About 130 actors, dancers and musicians take part in the musical pageant. A handful are professionals, including Suzanna Guzman, an East L.A. native and internationally renowned mezzo-soprano, who performs the role of the Virgin, and Sal Lopez, a film and TV actor (‘ER’), who plays Juan Diego. But the vast majority of performers are community volunteers, many of them Latinos, including some recent immigrants to the United States.

Valenzuela believes the story of Juan Diego resonates particularly with the millions of Mexican and other Latin American immigrants living in Los Angeles -- a big reason why the L.A. archdiocese is the nation’s largest.
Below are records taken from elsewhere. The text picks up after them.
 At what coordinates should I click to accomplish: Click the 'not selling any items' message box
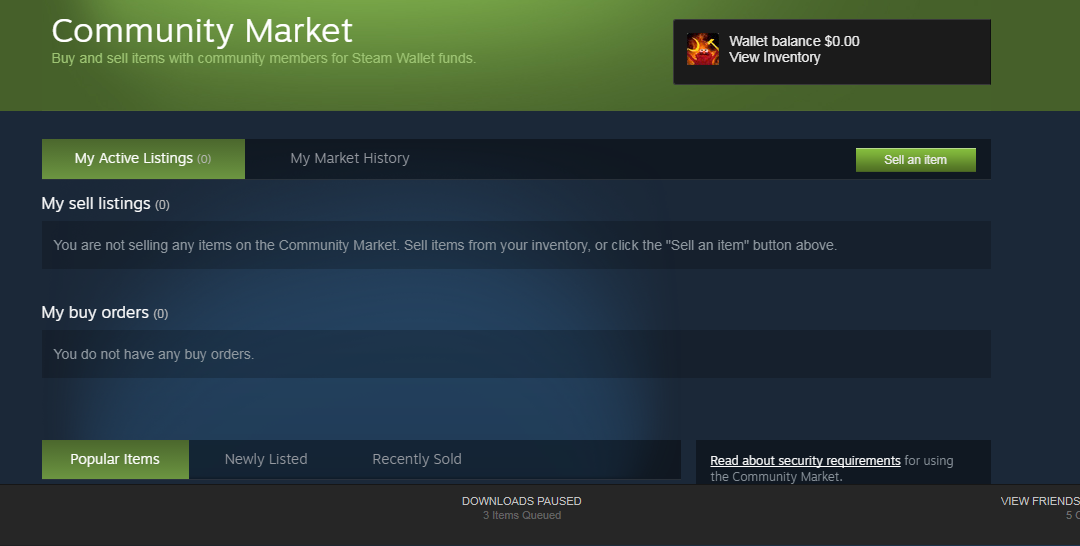[516, 245]
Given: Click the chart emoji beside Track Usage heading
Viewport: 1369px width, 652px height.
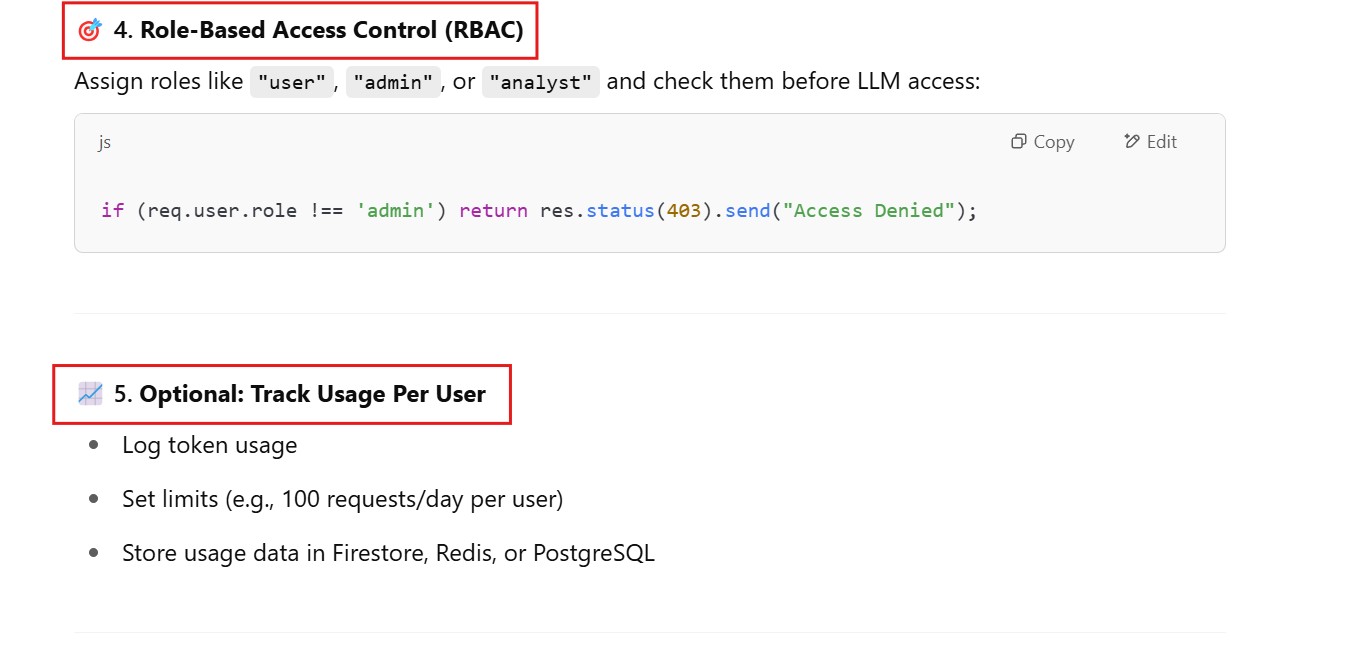Looking at the screenshot, I should pos(90,394).
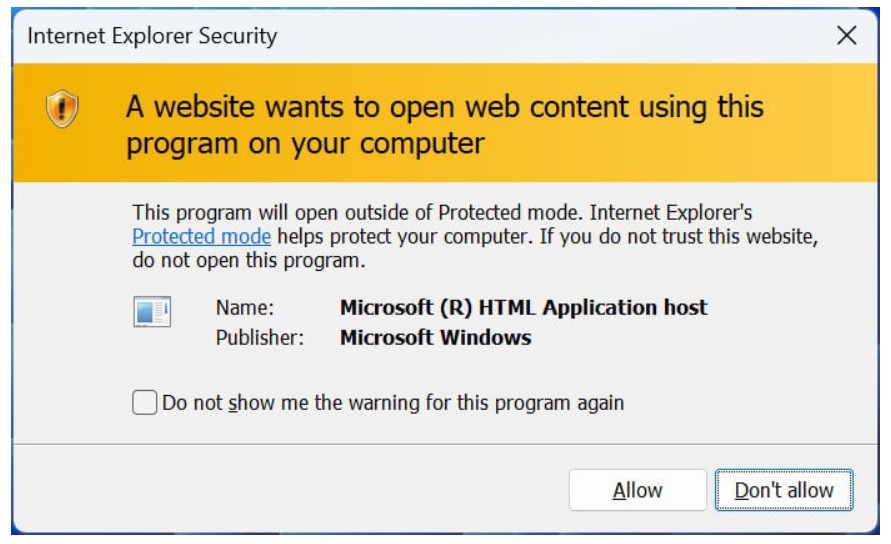
Task: Click the 'do not open this program' line
Action: click(x=249, y=262)
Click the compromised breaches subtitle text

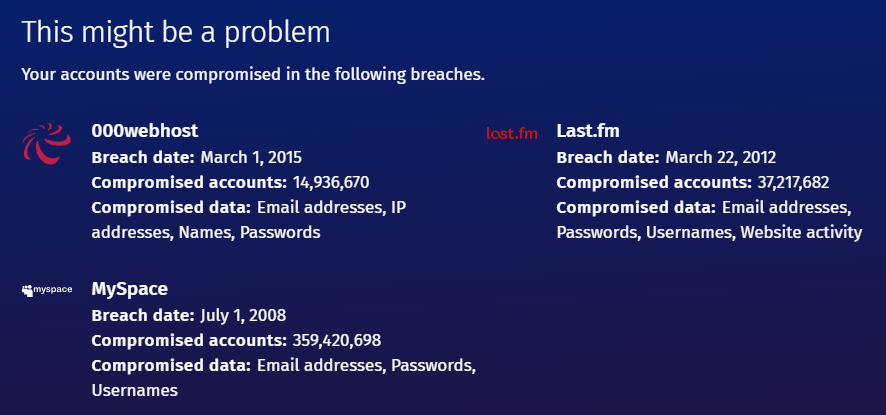point(253,74)
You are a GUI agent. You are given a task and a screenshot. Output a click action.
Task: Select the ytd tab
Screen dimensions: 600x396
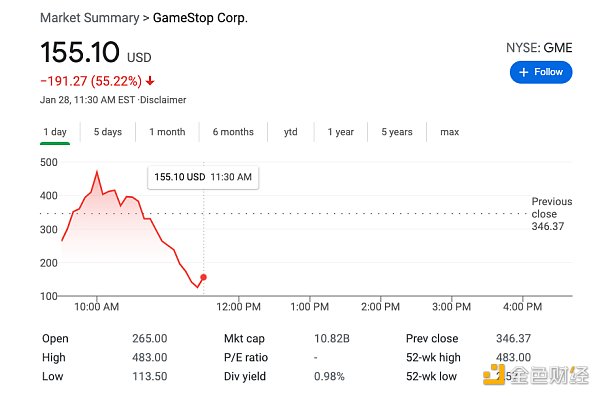[291, 132]
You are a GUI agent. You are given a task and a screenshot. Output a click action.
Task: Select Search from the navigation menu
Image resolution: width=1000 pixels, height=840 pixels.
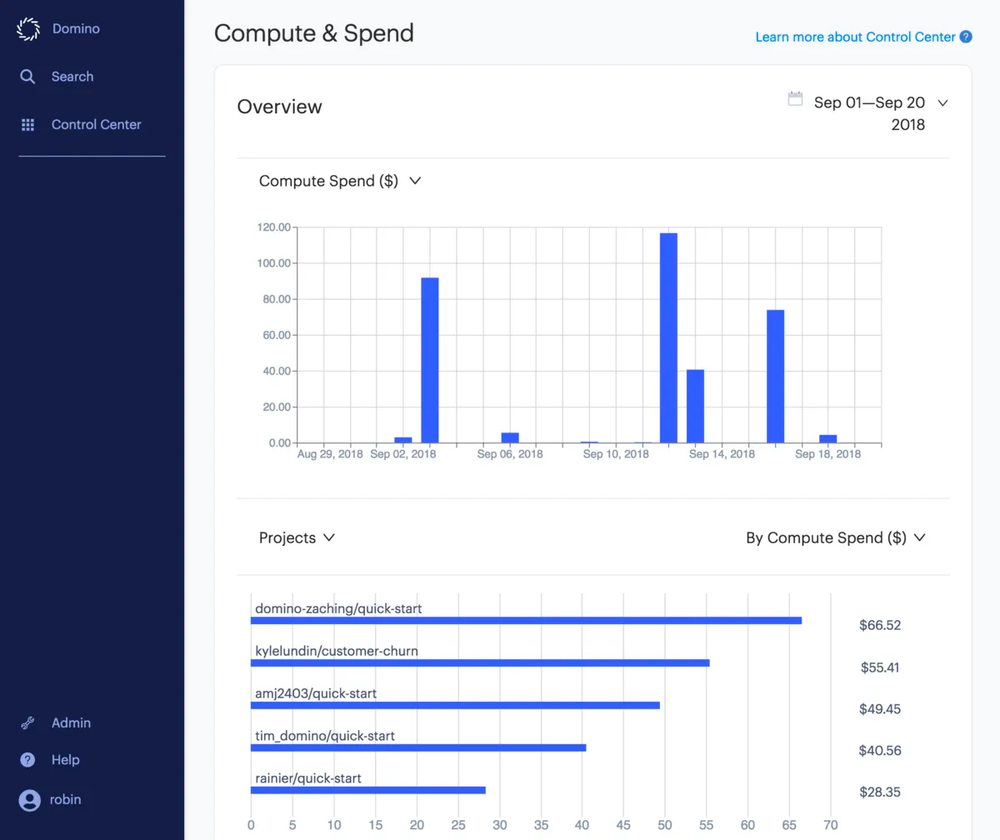pos(71,76)
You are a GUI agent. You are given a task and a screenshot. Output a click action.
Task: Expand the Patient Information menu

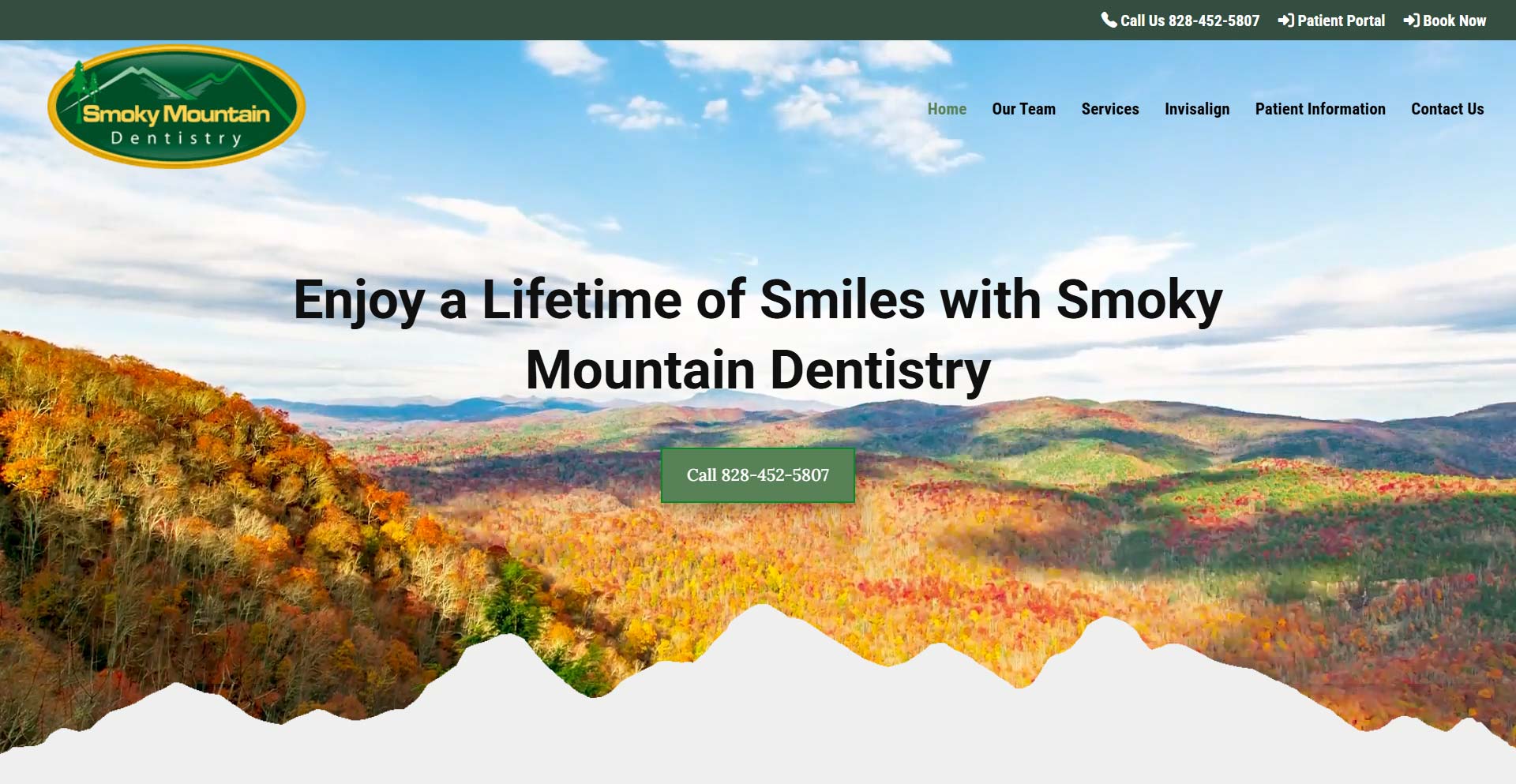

Like many Latino immigrants, Valenzuela said, Juan Diego was a man stranded between different cultures. Initially, the Spanish bishop in colonial Mexico ‘refused to believe that the Christian mother of God would manifest herself to an Indian, especially in the form of a dark-skinned woman speaking the Aztec Nahuatl language and resembling the Aztec Earth deity Tonantzin,’ as a 2008 L.A. Times story put it. Juan Diego also was spurned by other indigenous people for his newfound Christian beliefs.

But eventually the Catholic authorities embraced Juan Diego’s story, and used it to proselytize their message in the New World. Pope John Paul II canonized Juan Diego in 2002.

A Kickstarter campaign for the pageant raised about $2,500 toward the production in a week, but the Latino Theater Company remains far short of its fundraising goal.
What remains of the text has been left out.